Conclusion and Implications for Practice

Depression, anxiety, and stress are prevalent among college students during the COVID-19 outbreak in Saudi Arabia. This study highlighted some subgroups of students who are at higher risk. For instance, younger age, females, and history of depression were significantly related to stress and anxiety scores. The depression level was significantly higher among females, and participants with a history of depression had been quarantined by a health authority, or had contact with a positive case of COVID-19. Future interventions should concentrate on developing strategies that promote the students’ mental health and well-being. Moreover, community health and mental care should be accessible to all students, especially those at higher risk for psychological distress. Furthermore, each educational institution is recommended to start focusing on the student’s mental well-being activities and promote their health-seeking behaviors. Collaboration between Well Students Centers and colleges is urgently needed to create programs targeting students’ mental health. Arranging periodic webinars on mental health promotion might empower the students to face future challenges.

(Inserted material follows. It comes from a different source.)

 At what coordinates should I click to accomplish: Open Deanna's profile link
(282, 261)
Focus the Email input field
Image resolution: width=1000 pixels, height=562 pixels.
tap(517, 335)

In summary, the psychological status of college students in Saudi Arabia is significantly impacted by a public health outbreak. Therefore, they require immediate attention, assistance, and support. It is recommended that government and colleges collaborate to solve this issue to provide prompt and high-quality psychological support to college students in Saudi Arabia, special consideration must be implemented to the individuals at risk because of their vulnerability towards serious mental disorders.

Disclosure

The author reports no conflicts of interest in this work.